The Divergence of Value and Distribution
DeLong uses Robinson's letter to trace a historical fork in the road of economic thought, connecting it to the broader tradition of analyzing surplus creation. He notes that while the labor theory of value has been debated, it remains a crucial part of a lineage running from Ricardo through Piero Sraffa to modern analysts like John Roemer. Robinson argued that her Keynesian approach and the Marxist approach were actually riding the same "bicycle," just in different directions. She posits that "Ricardo existed at a particular point when English history was going round a corner so sharply that the progressive and the reactionary positions changed places in a generation." In this view, both Marx and Marshall were students of Ricardo, but they applied his tools to different historical moments.

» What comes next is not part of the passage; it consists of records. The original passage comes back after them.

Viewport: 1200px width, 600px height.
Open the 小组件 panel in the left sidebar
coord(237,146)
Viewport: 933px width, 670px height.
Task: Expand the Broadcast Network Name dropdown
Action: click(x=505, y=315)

The commentary emphasizes how Marshall shifted the focus from the "big question" of total output and distribution to the "little question" of relative prices, such as why an egg costs more than tea. "Marshall turned the meaning of Value into a little question: Why does an egg cost more than a cup of tea? It may be a small question but it is a very difficult and complicated one." DeLong argues that this shift distracted economists from the structural dynamics of capitalism, a problem Robinson believed Keynes helped solve by returning to the macro view. This framing is powerful because it reframes the Keynesian-Marxist divide not as an ideological war, but as a methodological disagreement about the scale of analysis.
The Danger of Text Worship
The piece serves as a sharp critique of academic rigidity. DeLong writes that Robinson was addressing those who "quote Marxian texts instead of working problems out afresh, leans on pseudo-Hegelian dialectical demonstrations, and is unwilling to engage with Keynes and Keynesianism." The danger, as DeLong presents it, is that treating a text as "holy scripture" prevents the analyst from seeing the changing reality of the industrial society. When a student asks about a specific passage, the true believer responds with a lecture on the "philosophical meaning" rather than checking the math. "The Marxist says: 'C means constant capital,' and he gives me a little lecture about the philosophical meaning of constant capital. I say: 'Never mind about constant capital, hasn't he mistaken the stock for the flow?'" This interaction reveals a fundamental disconnect: one side is trying to solve a problem, while the other is trying to defend a doctrine.
DeLong's analysis suggests that the "Marxists" of the 1950s Cambridge circle, and by extension today's self-identified Marxists, have lost the ability to do the hard work of economic modeling. They have become "text-worshipping bearers of a sacred book" rather than analysts of the mid-1900s economy. This is a damning indictment of the academy's tendency to prioritize orthodoxy over utility. The reference to the "Four Stages Theory" and the work of Ronald Meek adds historical depth, reminding readers that the debate over how surplus arises is a long-standing tradition that requires active engagement, not passive reverence.
Bottom Line
DeLong's commentary on Robinson's letter offers a compelling argument that the vitality of economic theory depends on the willingness to treat foundational texts as tools rather than idols. The strongest part of this argument is the redefinition of expertise as intuitive mastery rather than rote memorization. Its biggest vulnerability lies in potentially dismissing the legitimate role of textual fidelity in preserving historical nuance. Readers should watch for how this distinction between "bones" and "mouths" applies to current debates on climate economics and inequality, where the stakes of getting the model right are higher than ever.